Representation and communication. Members often select equal numbers of Black-owned, Hispanic-owned and veteran-owned firms, as well as those owned by women. One treasurer said the types of minority firms he picks correspond to his company’s affinity or employee resource groups, some of which are based on race.
- One member asked the panelists how often they meet or communicate with the diversity firms on their rosters. One panelist meets with them once a year. Another said once a quarter if not more, saying frequent dialogue strengthens the relationship and establishes a long-term partnership with the diversity firm.
- Forging that relationship is especially important to another panelist when the diversity firm is selected to be a joint-lead manager on a deal.
- In those cases, he wants to get to know the people on the debt capital markets and syndicate teams. “We want to have a comfort level with who we’re working with because we’re asking them to play the same role as the other joint leads.”
A growing space.

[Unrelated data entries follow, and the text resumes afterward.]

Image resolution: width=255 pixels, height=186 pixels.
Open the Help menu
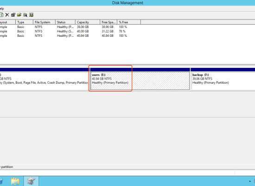(2, 8)
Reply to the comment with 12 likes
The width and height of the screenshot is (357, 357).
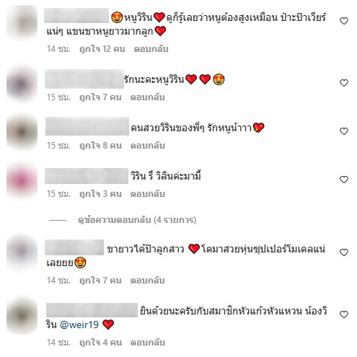pyautogui.click(x=151, y=49)
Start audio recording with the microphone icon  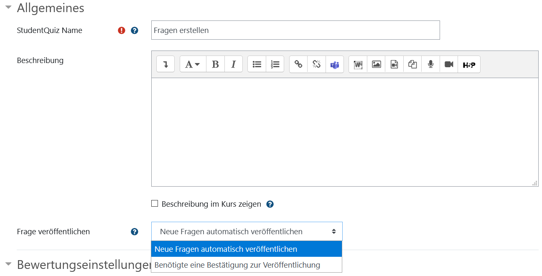click(430, 64)
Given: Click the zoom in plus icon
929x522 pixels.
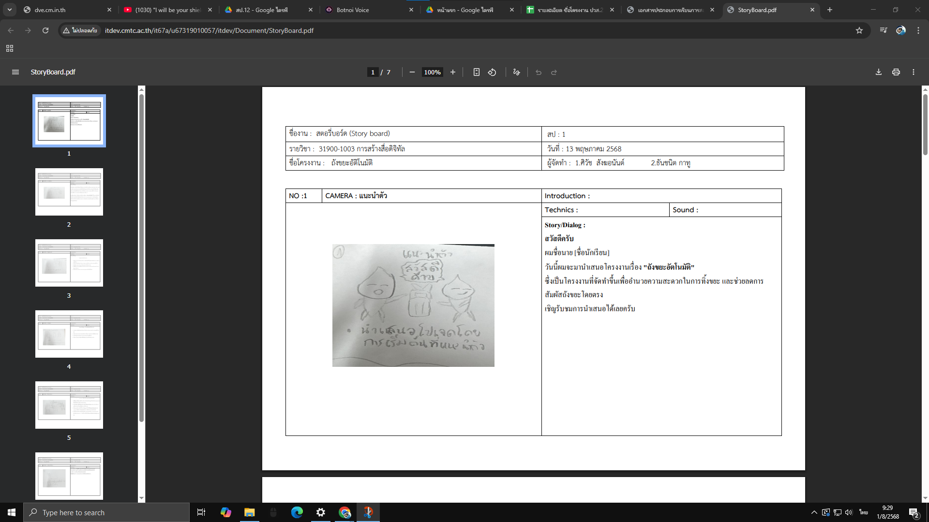Looking at the screenshot, I should click(x=453, y=72).
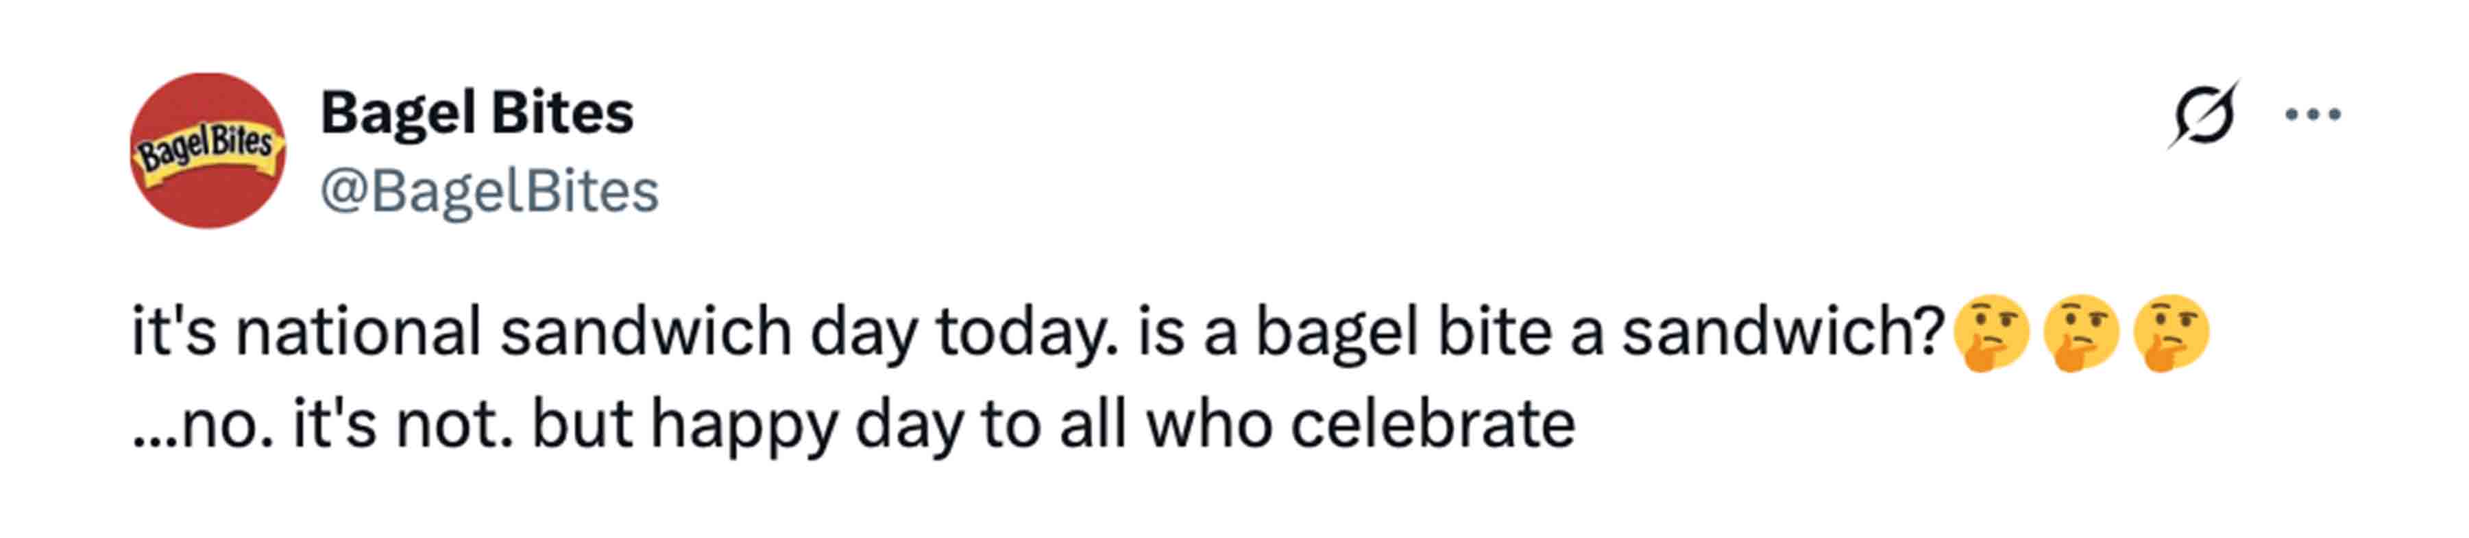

All of the panelists noted the rapid growth of the diversity firm space and expressed a desire to expand the number of firms that participate in their deals. Another treasurer whose company is a leader in using diversity firms for debt offerings told NeuGroup Insights:
- “We believe in investing for growth in this space through differentiated and meaningful economics and meaningful opportunity when possible—which also allows new firms to get an opportunity, albeit at lower fees. Investing for growth to us is defined by number of employees at the firm (look for growth), capital base of firm (look for growth), and performance on transactions.”